Tuesday, October 21, 2008

Reading out and reading in

Hm, I'm not sure that the Manchester Festival Hub at the Northern pub had quite taken off by yesterday evening. Maybe the problem is that the festival venues are spread out so far across the city, and it's only when a festival is concentrated on a small area that a drop-in/hang-out centre works. And I wonder how many people are aware of it? It's included only in the back of the brochure, as if as an afterthought.

It's a great shame, because there should have been far more people to hear Belinda Webb read from her punchy, linguistically inventive novel of a Moss-Side teenage rebel, A Clockwork Apple. And there were no copies of the books for sale: someone had failed to get them to Belinda in time.

Sometimes you can't help getting weary of the whole book-tour, festival scene: so much physical effort and expense for so little effect sometimes. I've been doing a fair bit of reading lately (I mean private reading of other people's books), and this, along with the fact that my writing is taking off at the moment, is such a richly personal experience that public readings by authors seem not just beside the point but to deflect from the real point. Among my most recent reading has been the utterly wonderful The Other Hand by Chris Cleave, two clever novels by Tobias Hill, including the proof of his forthcoming The Hidden which I was privileged to receive, William Trevor's The Story of Lucy Gault (for my reading group, and the prose of which I'm shocked to discover is over-abstract and woolly), and a whole host of short story collections, including two impressive collections from Salt, The White Road by Tania Hershman and The Scent of Cinnamon by Charles Lambert.

Indeed, the last two are about to take part in virtual book tours, the latest addition by web-savvy Salt to their publishing model - a brilliant way to bypass the drawbacks of real-life, expensive and ephemeral book tours. This will be one of the blogs hosting Charles Lambert with The Scent of Cinnamon (dates TBA), and I am very much looking forward to my/our conversation with the author.

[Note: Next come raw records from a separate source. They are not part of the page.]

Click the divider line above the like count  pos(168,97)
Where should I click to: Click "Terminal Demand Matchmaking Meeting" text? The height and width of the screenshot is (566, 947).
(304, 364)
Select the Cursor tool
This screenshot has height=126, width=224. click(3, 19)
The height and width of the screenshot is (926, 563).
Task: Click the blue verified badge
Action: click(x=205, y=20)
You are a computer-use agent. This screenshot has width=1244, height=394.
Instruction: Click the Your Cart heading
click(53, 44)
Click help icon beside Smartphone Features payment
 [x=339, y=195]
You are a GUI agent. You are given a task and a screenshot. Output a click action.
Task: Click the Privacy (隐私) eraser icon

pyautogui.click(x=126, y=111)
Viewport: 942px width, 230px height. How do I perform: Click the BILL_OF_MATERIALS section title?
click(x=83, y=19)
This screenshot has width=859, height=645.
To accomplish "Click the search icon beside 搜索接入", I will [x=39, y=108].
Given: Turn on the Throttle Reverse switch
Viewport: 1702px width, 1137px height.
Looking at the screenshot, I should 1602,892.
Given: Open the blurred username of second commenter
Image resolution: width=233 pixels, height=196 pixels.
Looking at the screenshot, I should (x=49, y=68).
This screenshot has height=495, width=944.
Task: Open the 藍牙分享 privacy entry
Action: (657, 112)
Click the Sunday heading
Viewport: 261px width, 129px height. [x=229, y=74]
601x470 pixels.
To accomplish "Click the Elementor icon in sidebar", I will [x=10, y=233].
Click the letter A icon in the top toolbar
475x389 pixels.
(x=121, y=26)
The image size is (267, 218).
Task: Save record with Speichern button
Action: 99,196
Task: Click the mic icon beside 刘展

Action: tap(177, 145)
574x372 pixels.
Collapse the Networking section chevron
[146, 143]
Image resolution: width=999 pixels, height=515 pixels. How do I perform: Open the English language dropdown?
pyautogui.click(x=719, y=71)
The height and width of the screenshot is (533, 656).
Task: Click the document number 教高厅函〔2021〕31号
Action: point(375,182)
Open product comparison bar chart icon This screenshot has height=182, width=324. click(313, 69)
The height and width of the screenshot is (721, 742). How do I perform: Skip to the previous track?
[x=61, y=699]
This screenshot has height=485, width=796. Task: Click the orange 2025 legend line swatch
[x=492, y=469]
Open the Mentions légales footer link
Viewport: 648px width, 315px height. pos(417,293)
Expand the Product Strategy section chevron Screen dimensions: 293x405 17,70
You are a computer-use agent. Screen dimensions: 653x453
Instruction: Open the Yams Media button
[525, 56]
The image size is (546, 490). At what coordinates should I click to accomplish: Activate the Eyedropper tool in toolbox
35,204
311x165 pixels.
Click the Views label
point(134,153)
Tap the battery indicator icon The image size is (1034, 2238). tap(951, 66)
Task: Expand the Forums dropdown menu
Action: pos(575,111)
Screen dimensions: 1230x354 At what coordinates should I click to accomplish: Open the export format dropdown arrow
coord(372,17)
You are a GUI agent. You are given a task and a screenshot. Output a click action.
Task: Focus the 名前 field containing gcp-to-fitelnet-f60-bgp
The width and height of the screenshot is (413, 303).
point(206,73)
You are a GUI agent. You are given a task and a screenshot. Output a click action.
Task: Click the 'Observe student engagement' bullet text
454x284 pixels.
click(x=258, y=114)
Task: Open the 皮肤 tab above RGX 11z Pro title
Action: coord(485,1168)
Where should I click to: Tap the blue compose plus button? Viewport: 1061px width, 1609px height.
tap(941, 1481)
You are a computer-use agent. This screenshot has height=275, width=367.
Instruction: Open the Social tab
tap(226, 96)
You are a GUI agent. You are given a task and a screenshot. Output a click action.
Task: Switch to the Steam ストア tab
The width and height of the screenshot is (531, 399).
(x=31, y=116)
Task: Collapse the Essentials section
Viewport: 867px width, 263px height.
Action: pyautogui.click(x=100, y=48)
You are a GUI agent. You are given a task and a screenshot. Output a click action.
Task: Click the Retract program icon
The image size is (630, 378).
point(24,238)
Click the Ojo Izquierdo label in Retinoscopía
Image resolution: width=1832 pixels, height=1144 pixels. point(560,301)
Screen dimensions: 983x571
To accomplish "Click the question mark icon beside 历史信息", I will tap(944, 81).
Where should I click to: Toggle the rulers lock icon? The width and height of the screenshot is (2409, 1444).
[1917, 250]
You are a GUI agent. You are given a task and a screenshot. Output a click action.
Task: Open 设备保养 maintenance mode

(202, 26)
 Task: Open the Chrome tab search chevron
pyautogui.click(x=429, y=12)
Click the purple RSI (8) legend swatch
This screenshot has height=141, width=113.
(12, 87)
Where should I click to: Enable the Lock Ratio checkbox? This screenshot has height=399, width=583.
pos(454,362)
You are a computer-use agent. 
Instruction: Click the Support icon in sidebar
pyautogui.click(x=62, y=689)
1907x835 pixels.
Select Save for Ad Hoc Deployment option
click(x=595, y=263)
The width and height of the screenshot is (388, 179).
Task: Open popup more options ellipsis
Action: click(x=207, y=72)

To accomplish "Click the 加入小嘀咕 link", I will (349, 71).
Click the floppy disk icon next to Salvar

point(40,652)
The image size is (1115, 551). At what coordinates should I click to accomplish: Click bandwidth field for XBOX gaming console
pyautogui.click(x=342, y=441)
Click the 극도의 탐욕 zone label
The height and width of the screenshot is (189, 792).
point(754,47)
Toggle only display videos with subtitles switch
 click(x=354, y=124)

Even so, I urge any of you who are able to come along to the Northern on Tib Street at 5.30 this afternoon, to hear two more quite brilliant Salt authors, short-story writer Carys Davies and poet Mike Barlow.

1 comment:

Rob Spence said...

Yes, I think you are right about the hub. Manchester doesn't really feel like a festival city at the moment. Glad that you are part of the Charles Lambert virtual tour - me too!